**Task to carry out:** What is the number of lines in the entries that contain the word "Given"? Answer with that figure alone.

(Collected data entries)
══════════

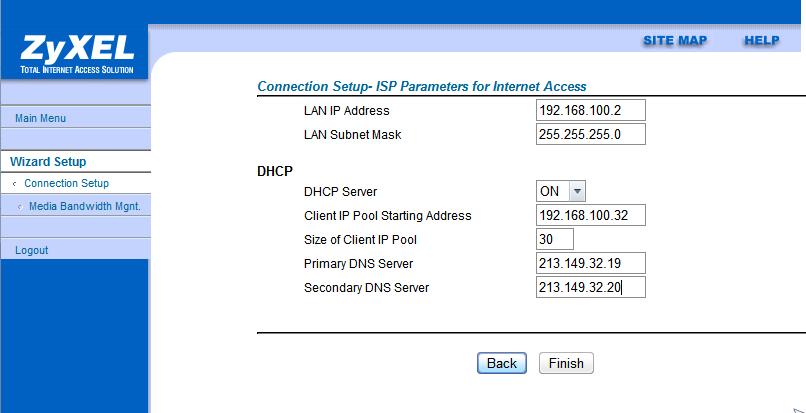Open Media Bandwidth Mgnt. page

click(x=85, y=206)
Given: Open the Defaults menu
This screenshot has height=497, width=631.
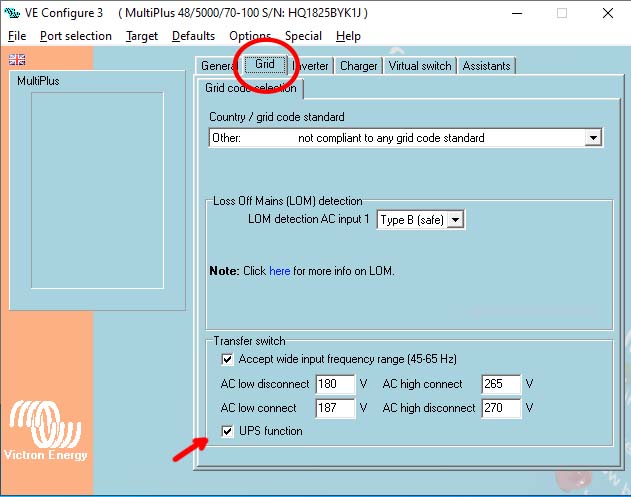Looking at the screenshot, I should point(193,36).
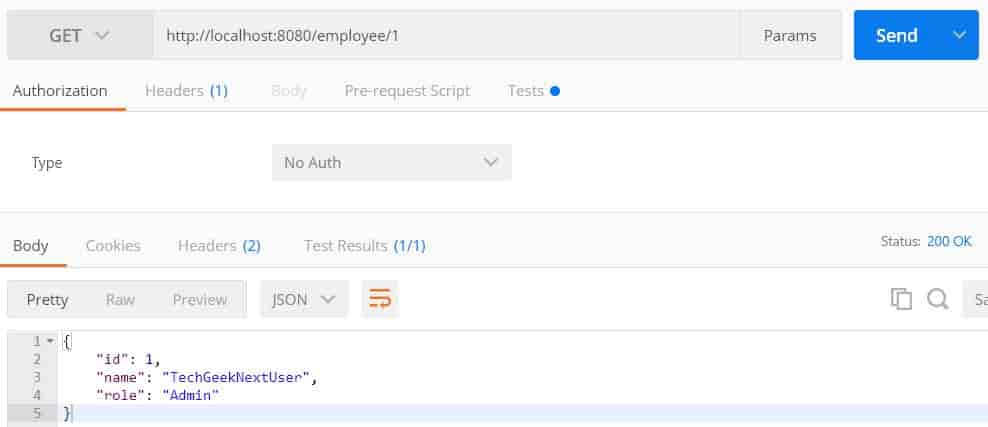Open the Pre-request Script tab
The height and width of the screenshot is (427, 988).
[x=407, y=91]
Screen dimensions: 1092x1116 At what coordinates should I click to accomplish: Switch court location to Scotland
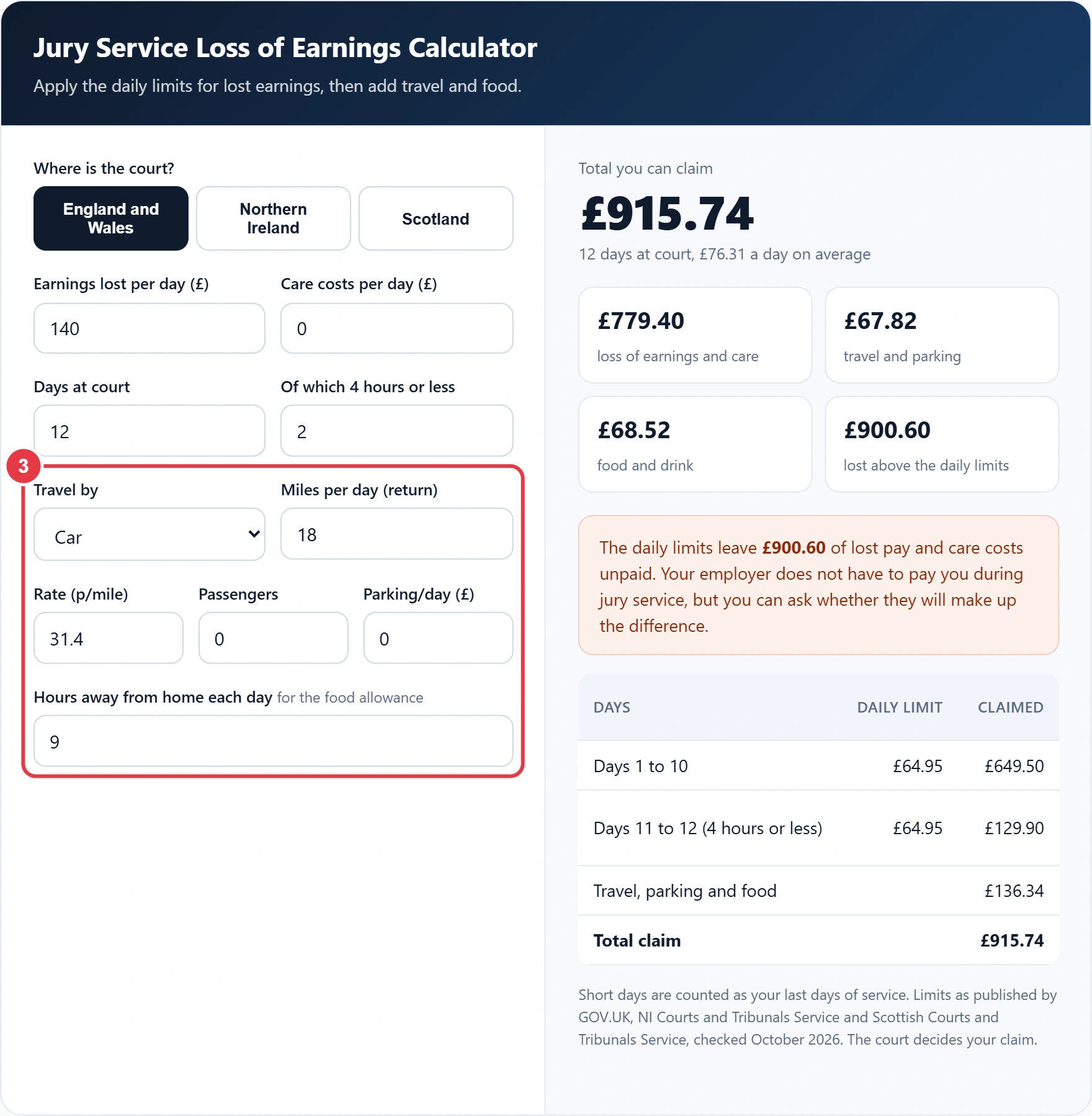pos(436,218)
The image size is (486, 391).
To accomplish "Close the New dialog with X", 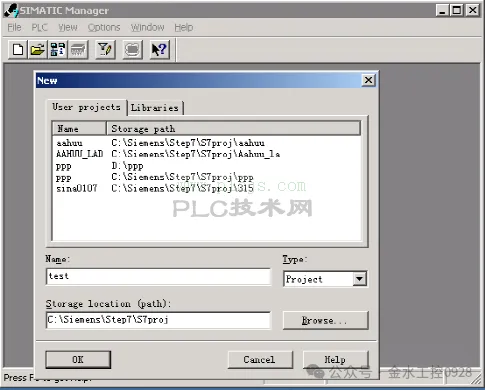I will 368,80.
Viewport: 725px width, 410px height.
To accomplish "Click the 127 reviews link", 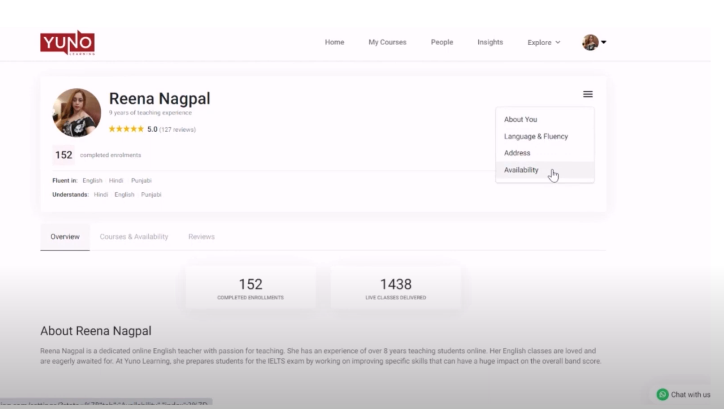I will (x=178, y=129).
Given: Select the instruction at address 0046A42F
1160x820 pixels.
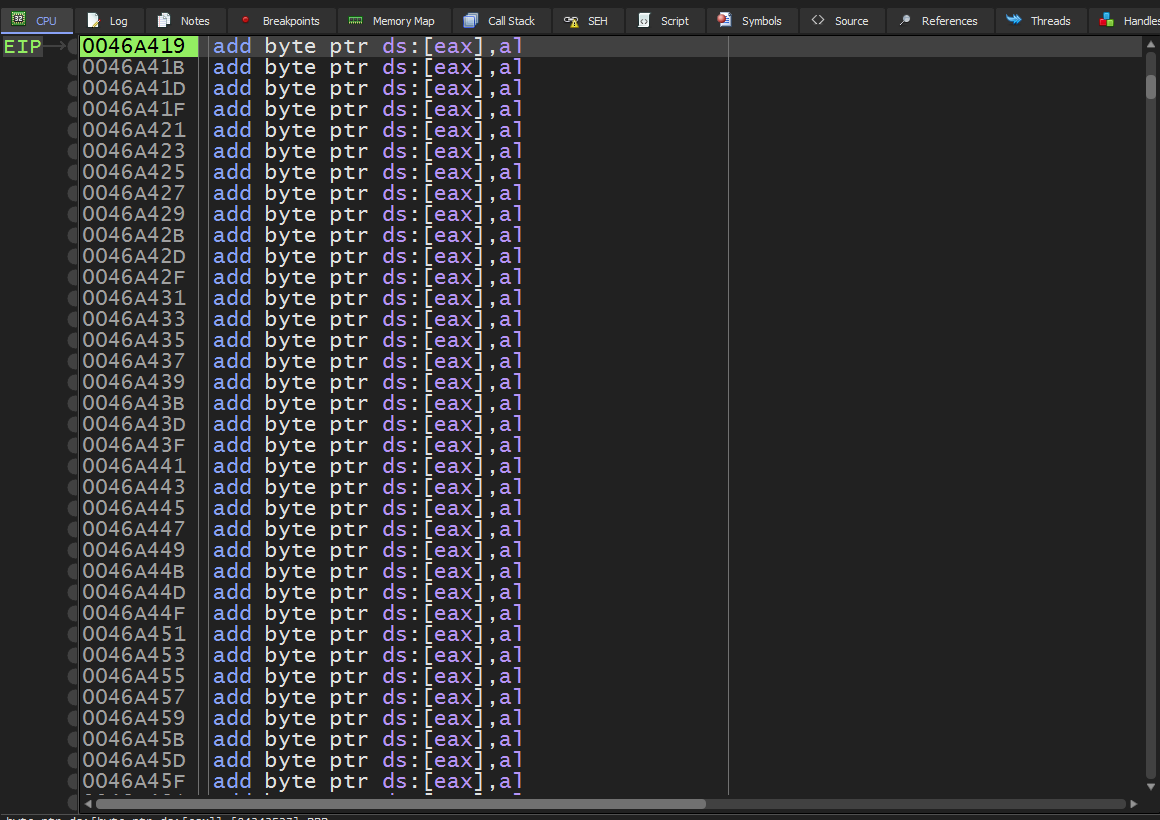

══════════

**Written response:** 2